Evita estaba encantado con él, y Fazio con ella. Pero, como siempre, las cosas empezaron a ponerse densas y encima Evita cayó enferma. Pocos meses antes de morir, Evita le entregó a Fazio un sartal de armas -de las que le había vendido el rey de Holanda-, para que se defendiera, porque según ella, se venían tiempos difíciles y la oligarquía estaba sedienta de sangre….
Murió Evita, y después cayó Perón.
Y a Fazio no le quedó otra que esconderse… Se fue a vivir a Beriso, y abrió una ferretería que le dio de comer hasta el fin de sus días. En el 56 se enamoró de Rosa, se casó y tuvo dos hijas. Fue un esposo y padre ejemplar: le cambiaba los pañales a las nenas, cocinaba para Rosa y sus amigas, limpiaba la casa, hacía los mandados, y jamás faltó el respeto ni siquiera mínimamente a ninguna. Les inculcó a sus hijas y a su mujer la libertad sexual y social y les hizo prometer a las tres que si algún día lo encontraban apelando al machismo, le pegaran un tiro.

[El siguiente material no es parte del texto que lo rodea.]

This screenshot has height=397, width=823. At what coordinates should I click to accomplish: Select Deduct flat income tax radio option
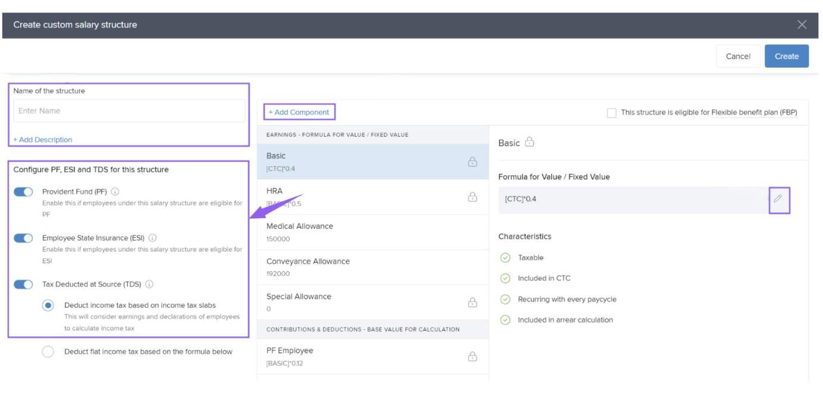tap(48, 352)
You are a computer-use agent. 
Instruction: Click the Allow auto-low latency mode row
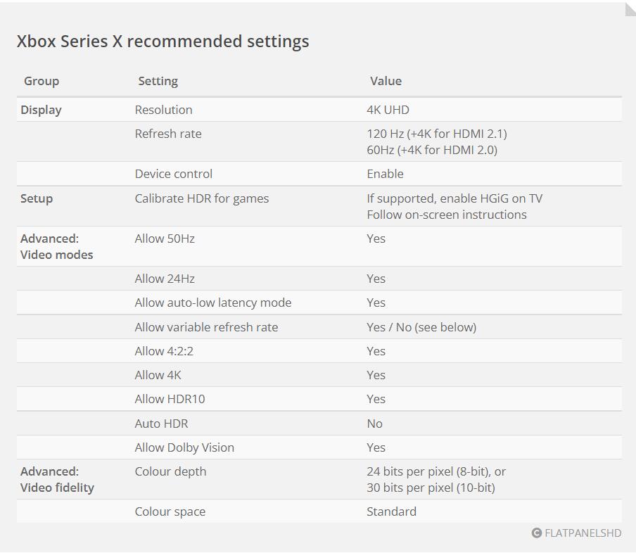[x=319, y=303]
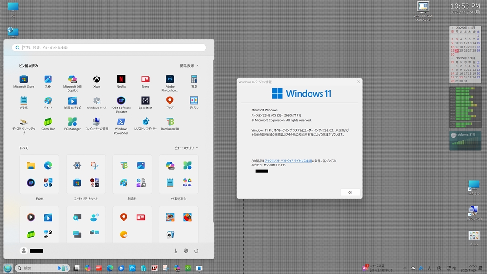
Task: Open IObit Software Updater
Action: (x=121, y=101)
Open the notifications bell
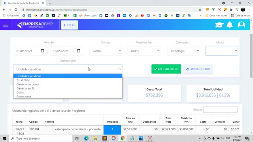Screen dimensions: 253x142 230,25
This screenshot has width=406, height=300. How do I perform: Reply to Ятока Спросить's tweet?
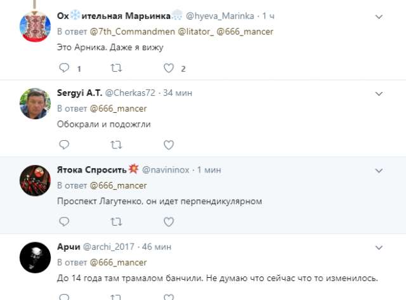click(63, 221)
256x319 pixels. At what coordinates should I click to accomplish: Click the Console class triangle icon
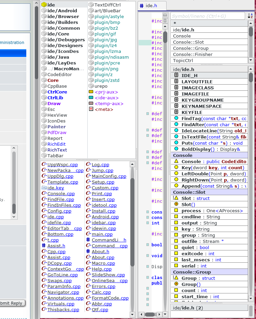click(x=176, y=161)
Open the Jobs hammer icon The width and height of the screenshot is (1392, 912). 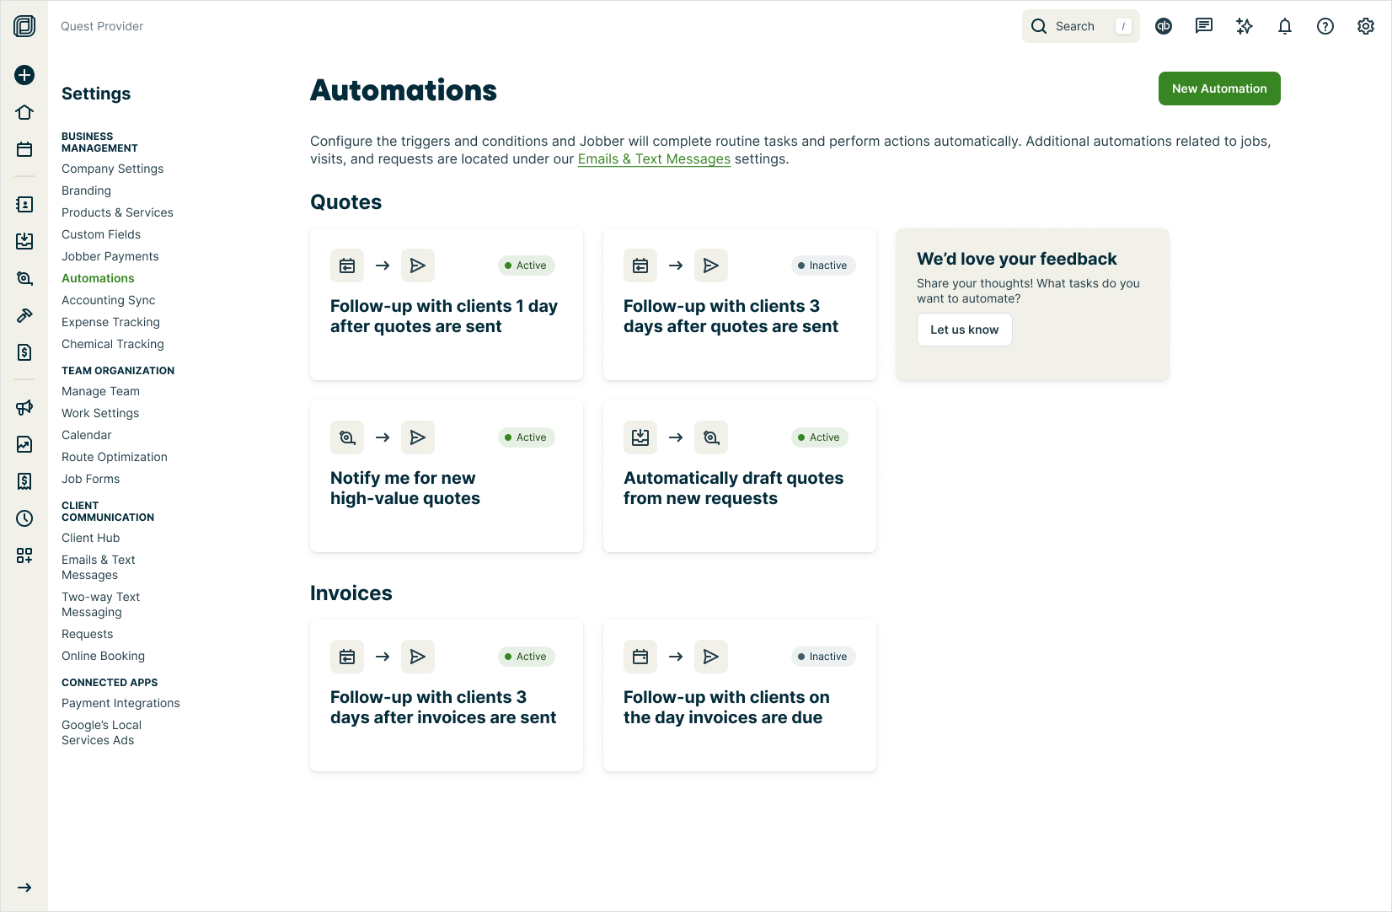24,315
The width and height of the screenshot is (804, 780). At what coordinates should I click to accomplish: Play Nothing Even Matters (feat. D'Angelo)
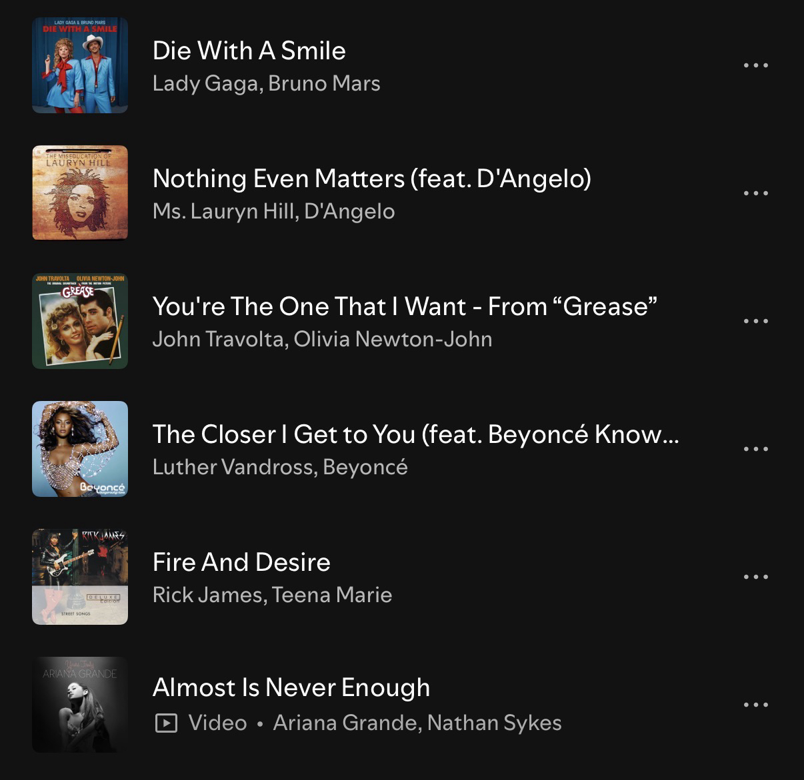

El 13 de enero de 1972, a los 62 años de edad, murió, de un paro cardíaco, Fazio Gabriello Botticelli, el mártir en vida que había levantado las banderas de las hembras y uno de los más grandes bandoneonístas y músicos de tango que había dado el país. La noticia de la muerte fue nacional, y su cajón se paseó por las calles de Buenos Aires rodeado de tres mil mujeres que no escatimaron en lágrimas para homenajear al gran Fazio, su héroe.
Y hoy lo recordamos, sí, porque es necesario hacerlo en este mundo gobernado por hombres que no saben más que ofrecer hambre, guerra, dolor y muerte. Y deseamos que haya miles de Fazios, y que las mujeres al fin agarren las riendas de este caballo mal parido que es la Sociedad, para otorgarle paz, practicidad y alegría.